» Task to complete
Your answer should be only the lines below from the one with "Task: Open the Run and Debug view" to the one with "Image resolution: width=1456", repeated exactly, ends included.

» Dataset entries

Start of Block

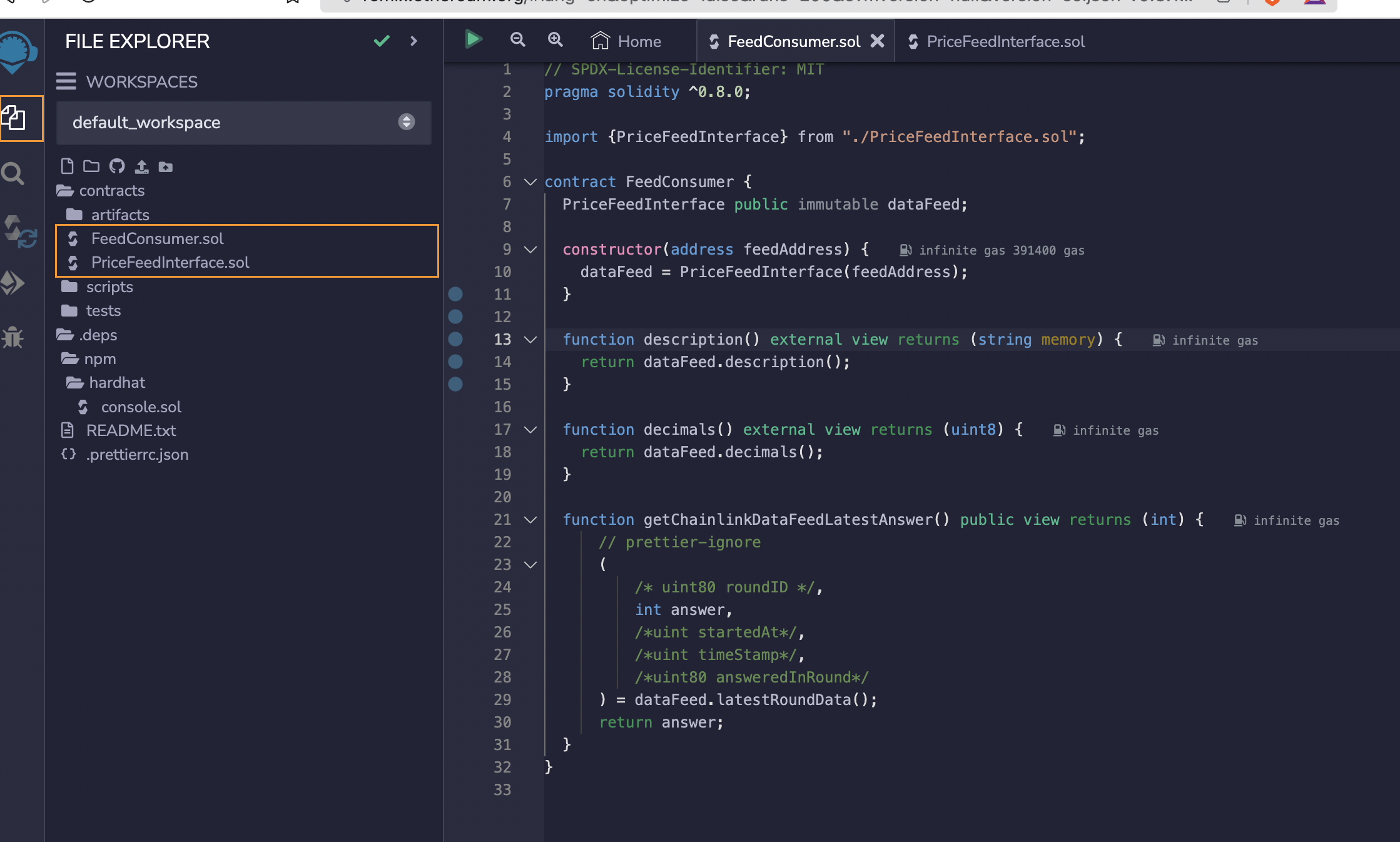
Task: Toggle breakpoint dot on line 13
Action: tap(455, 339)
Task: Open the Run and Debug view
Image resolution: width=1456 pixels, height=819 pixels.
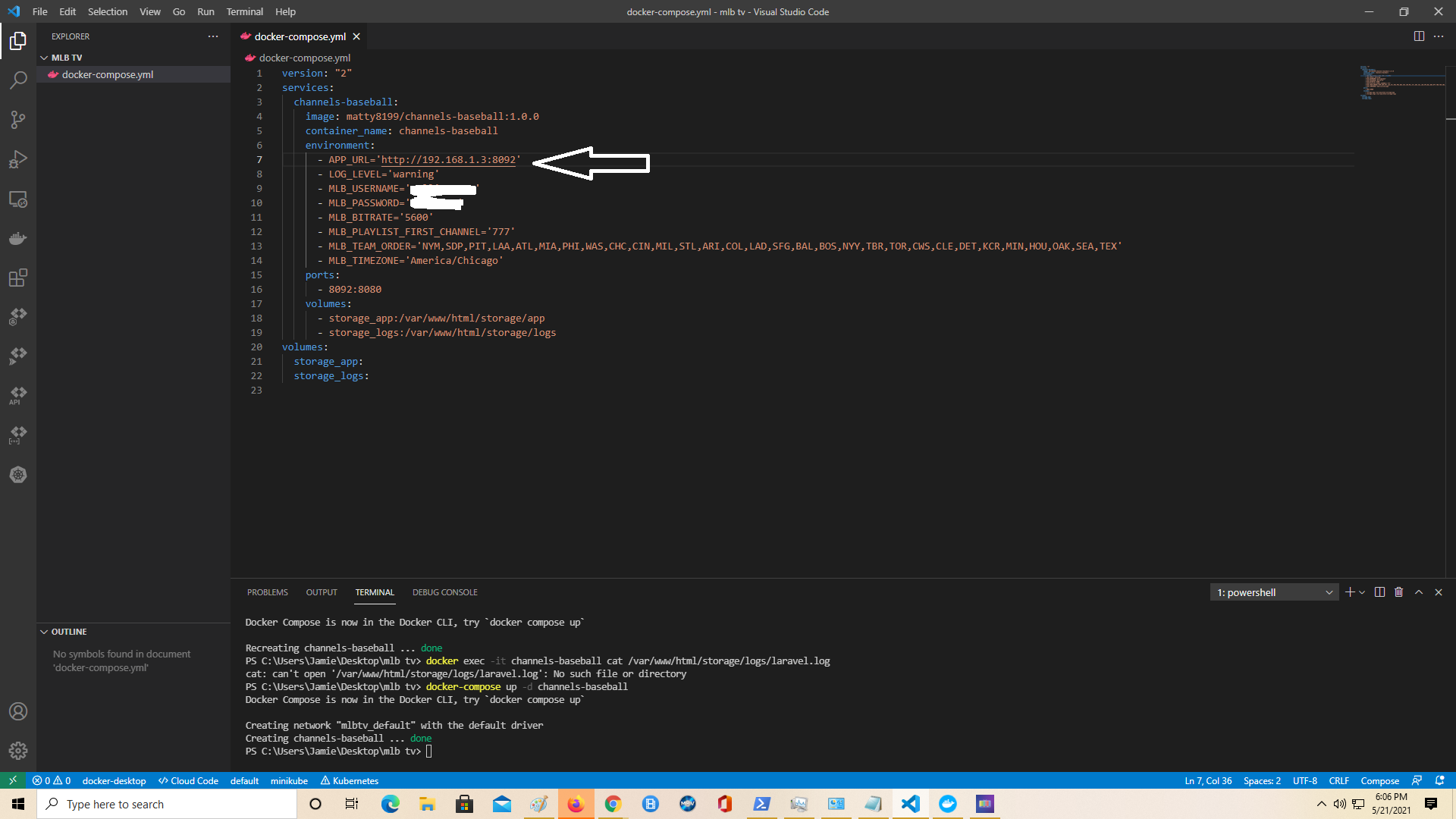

End of Block
Start of Block

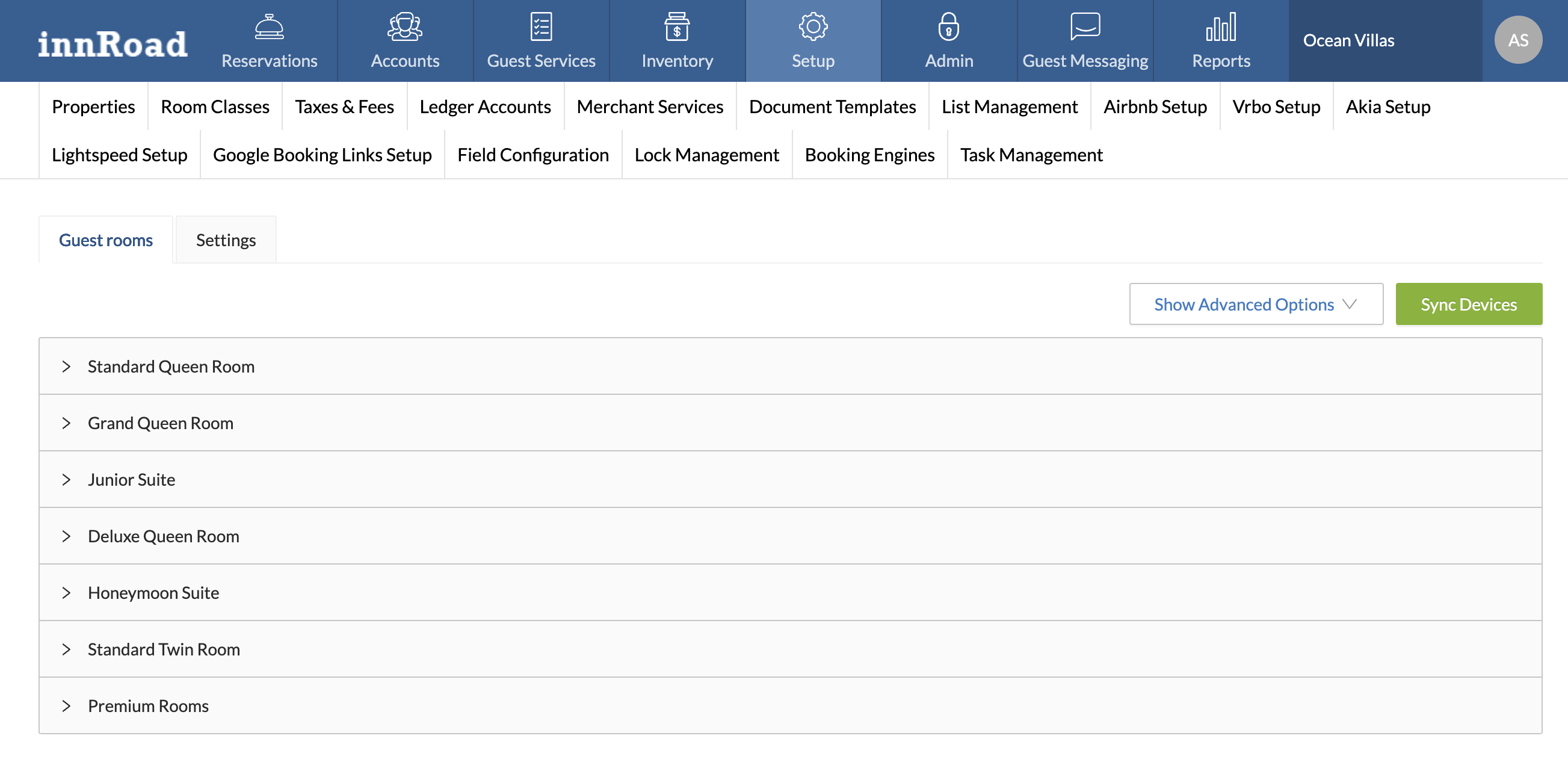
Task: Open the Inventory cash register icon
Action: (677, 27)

End of Block

» Response for this exercise
Task: Open the Run and Debug view
Image resolution: width=1456 pixels, height=819 pixels.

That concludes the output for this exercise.